As the jury was instructed, Eastburn was guilty of forgery if he passed checks with signatures he knew to be forged with the intent to defraud. (§ 470, subd. (d); CALCRIM No. 1900.) In convicting Eastburn under subdivision (d) of section 368, the jury found that he committed the forgery "with respect to the property or personal identifying information" of someone he either knew or should have known to be an elder adult. (§ 368, subd. (d).) The evidence presented at trial is sufficient to support that finding. Contrary to Eastburn's claim, it is of no moment whether his victim is identified as Sutherland, Sutherland & Associates, or Arnold H. Sutherland DBA Sutherland Associates. There is no legal distinction between an individual and the fictitious names under which he or she does business. "The designation 'dba' or 'doing business as' simply indicates that [an individual] operates his sole proprietorship under a fictitious business name. [Citation.] 'The designation "d/b/a" means "doing business as" but is merely descriptive of the person or corporation who does business under some other name. Doing business under another name does not create an entity distinct from the person operating the business.' [Citation.] The business name is a fiction, and so too is any implication that the business is a legal entity separate from its owner." (Providence Washington Ins. Co. v. Valley Forge Ins. Co. (1996) 42 Cal.App.4th 1194, 1200.) "'[T]he significance [of the term "doing business as"] is, thus, much like that given to other phrases in common use in the law for slightly different purposes, "alias" . . . "a/k/a" or "also known as". . . .' [Citations.]" (Pinkerton's, Inc. v. Superior Court (1996) 49 Cal.App.4th 1342, 1348-1349.)

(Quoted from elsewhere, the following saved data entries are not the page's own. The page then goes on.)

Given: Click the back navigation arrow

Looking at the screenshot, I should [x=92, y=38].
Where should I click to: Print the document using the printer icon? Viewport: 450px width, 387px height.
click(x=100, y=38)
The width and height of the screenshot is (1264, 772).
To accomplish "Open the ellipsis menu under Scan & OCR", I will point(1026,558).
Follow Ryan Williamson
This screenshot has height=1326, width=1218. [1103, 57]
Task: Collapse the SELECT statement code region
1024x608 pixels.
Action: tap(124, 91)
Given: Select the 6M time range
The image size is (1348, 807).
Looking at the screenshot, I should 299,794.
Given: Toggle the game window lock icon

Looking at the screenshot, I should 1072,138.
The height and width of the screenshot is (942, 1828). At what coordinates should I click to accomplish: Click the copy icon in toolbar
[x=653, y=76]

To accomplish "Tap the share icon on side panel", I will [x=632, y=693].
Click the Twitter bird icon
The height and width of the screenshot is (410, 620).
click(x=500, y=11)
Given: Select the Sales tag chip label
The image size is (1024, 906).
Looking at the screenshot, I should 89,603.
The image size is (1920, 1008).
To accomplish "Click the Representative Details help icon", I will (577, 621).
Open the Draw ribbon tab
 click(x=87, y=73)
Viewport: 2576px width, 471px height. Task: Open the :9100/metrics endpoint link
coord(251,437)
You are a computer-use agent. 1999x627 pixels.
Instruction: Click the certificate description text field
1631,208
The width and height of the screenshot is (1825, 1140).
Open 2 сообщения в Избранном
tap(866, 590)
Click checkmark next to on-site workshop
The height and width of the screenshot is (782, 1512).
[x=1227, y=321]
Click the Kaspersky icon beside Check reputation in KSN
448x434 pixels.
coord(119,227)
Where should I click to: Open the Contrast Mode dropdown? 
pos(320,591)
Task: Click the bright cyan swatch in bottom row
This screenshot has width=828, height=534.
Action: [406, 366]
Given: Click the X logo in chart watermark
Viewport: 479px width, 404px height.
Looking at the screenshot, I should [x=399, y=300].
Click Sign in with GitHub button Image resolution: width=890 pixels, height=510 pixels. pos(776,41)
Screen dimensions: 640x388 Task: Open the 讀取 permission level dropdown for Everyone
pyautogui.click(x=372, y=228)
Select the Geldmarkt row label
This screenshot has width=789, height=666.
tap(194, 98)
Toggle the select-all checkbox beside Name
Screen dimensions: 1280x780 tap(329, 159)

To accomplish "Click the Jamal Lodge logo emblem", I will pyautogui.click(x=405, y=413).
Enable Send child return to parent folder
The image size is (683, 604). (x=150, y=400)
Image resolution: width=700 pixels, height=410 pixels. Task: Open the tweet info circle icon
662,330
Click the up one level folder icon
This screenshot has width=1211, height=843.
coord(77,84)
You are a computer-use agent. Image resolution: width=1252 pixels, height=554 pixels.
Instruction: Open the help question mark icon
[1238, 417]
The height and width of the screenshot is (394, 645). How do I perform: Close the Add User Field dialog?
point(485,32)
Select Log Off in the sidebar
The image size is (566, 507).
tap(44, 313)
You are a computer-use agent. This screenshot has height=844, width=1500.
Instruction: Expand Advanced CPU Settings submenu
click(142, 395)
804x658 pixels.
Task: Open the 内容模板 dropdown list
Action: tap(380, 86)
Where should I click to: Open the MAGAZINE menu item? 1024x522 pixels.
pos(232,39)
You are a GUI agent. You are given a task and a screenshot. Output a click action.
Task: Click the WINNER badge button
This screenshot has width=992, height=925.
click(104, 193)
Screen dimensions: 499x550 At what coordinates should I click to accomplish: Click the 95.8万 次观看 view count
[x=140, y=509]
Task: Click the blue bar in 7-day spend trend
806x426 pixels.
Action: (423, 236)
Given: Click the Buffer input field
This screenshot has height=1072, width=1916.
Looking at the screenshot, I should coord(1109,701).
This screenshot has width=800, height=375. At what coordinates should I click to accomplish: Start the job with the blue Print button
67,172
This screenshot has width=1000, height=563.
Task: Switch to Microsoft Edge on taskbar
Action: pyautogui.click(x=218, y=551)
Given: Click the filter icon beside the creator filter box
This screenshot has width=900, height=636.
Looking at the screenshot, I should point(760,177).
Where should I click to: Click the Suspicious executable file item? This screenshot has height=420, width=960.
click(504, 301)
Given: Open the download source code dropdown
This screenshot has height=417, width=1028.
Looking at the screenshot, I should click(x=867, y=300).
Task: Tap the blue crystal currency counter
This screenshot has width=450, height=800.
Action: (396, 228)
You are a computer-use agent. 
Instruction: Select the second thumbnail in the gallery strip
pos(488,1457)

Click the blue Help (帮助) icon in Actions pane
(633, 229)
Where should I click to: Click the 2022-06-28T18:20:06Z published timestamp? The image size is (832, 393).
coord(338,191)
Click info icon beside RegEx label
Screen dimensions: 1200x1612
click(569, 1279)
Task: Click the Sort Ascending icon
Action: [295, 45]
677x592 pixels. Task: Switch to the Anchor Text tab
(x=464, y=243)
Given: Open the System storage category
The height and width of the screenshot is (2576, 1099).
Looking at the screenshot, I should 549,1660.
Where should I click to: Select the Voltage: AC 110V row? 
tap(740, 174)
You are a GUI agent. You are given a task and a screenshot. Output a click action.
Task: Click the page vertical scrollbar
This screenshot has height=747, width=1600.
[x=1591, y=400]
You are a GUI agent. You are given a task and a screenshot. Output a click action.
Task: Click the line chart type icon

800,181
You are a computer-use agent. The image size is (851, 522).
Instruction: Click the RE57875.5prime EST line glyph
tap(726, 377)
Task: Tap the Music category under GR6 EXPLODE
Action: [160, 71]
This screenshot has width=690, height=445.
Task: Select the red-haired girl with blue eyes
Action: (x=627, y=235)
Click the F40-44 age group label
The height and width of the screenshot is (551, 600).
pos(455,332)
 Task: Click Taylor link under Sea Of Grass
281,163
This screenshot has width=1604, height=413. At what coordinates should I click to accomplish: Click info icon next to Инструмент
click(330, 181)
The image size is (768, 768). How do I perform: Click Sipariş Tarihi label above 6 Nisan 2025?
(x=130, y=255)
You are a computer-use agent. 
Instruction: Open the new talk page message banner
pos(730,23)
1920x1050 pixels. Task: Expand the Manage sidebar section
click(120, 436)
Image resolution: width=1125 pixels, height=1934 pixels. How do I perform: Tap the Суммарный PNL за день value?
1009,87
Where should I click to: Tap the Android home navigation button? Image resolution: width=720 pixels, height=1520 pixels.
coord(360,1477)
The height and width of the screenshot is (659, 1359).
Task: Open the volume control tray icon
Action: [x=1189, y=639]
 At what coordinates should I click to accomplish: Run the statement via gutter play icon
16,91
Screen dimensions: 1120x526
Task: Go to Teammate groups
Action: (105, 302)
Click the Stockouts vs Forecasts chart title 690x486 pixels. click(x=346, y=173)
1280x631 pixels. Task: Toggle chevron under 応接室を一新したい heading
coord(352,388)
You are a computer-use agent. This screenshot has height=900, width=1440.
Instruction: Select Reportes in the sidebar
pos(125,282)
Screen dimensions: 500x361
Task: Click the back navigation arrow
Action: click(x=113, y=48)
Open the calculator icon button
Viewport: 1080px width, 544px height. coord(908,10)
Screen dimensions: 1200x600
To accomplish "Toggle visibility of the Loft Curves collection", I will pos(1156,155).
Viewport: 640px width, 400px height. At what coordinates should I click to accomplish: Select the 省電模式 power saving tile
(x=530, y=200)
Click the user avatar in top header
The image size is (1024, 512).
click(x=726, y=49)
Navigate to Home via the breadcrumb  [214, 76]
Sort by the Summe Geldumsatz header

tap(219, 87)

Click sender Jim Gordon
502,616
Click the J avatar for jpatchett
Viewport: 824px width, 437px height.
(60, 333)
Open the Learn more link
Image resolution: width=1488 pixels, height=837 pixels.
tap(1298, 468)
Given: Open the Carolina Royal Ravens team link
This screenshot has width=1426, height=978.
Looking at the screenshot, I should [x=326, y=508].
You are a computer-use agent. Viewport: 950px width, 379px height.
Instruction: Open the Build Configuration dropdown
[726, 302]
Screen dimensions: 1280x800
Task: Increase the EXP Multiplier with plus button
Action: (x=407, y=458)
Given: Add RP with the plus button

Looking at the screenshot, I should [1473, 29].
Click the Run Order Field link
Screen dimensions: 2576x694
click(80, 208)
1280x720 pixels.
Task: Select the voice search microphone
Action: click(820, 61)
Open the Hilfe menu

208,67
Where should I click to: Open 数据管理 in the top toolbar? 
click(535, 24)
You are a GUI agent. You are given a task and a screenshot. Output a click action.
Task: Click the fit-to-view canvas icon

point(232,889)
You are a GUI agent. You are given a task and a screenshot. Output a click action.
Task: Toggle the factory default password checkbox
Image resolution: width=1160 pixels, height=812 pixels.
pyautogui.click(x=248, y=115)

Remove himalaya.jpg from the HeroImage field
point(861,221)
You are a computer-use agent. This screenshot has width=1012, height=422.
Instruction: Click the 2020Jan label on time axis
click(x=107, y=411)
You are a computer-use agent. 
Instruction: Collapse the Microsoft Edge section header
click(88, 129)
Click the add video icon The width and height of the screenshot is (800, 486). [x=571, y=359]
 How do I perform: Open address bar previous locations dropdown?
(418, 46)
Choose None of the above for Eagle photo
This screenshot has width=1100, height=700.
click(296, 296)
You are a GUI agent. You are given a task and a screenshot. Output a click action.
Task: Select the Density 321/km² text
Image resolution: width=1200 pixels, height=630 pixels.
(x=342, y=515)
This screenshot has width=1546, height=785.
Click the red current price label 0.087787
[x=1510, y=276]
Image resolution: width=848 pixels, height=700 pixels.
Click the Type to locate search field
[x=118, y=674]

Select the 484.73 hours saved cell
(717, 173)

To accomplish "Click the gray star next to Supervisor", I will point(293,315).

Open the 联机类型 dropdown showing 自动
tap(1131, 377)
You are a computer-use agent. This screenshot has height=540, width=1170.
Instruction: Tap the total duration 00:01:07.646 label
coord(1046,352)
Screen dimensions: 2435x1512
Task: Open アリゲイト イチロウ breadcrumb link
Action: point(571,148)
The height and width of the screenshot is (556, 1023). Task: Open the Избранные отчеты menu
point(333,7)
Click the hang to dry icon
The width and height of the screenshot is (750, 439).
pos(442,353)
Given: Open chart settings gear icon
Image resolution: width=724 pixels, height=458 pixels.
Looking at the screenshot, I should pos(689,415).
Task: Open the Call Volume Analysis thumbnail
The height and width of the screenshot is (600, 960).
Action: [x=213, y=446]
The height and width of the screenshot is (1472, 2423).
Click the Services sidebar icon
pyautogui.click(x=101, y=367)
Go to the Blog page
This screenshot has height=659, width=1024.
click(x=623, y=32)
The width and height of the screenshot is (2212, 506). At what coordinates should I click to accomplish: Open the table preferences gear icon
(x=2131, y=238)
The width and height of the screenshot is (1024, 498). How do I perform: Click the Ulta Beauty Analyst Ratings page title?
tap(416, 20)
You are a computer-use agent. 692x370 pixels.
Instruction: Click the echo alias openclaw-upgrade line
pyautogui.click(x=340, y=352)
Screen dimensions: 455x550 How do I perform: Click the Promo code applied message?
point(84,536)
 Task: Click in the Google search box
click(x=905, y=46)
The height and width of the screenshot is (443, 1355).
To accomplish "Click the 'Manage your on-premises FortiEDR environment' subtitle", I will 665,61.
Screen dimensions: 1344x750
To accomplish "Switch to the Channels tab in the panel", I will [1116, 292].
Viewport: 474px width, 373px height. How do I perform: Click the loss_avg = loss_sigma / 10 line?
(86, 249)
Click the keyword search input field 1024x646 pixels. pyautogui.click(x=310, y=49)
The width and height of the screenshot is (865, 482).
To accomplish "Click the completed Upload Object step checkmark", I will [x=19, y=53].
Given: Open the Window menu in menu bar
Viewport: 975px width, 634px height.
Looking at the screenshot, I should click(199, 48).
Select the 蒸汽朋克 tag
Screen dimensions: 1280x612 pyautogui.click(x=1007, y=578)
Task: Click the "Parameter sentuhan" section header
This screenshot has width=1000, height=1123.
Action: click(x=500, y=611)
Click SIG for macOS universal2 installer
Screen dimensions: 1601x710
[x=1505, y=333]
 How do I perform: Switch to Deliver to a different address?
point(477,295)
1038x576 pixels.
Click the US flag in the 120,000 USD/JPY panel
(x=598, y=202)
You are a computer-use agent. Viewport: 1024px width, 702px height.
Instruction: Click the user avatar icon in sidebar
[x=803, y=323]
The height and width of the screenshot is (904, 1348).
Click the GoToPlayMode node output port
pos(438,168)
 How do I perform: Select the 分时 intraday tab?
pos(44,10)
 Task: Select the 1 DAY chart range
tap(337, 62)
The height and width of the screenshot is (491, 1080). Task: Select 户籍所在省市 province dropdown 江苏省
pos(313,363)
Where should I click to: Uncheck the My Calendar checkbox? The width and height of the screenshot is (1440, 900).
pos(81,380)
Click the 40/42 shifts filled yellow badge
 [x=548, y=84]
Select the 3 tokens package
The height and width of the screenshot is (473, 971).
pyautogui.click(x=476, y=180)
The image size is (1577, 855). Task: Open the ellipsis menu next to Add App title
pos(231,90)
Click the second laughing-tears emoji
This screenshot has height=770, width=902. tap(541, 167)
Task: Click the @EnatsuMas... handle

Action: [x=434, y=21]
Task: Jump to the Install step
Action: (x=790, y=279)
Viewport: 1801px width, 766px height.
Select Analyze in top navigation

Eastburn asserts that this principle may be well settled in the civil arena but is without precedent in criminal justice. We discern no reason why it should not apply: "There is a first time for everything[.]" (United States v. Nippon Paper Industries Co., Ltd. (1st Cir. 1997) 109 F.3d 1, 6.) The elder abuse law is intended to provide special protection for elder adults, whose advanced age may render them particularly susceptible to criminal opportunists.*fn3 Eastburn exploited a position of trust to loot a bank account that contained an 83-year-old man's life savings. Sutherland is no less a victim than if the money had been stolen directly from his pocket. This is precisely the type of crime the Legislature contemplated in enacting section 368.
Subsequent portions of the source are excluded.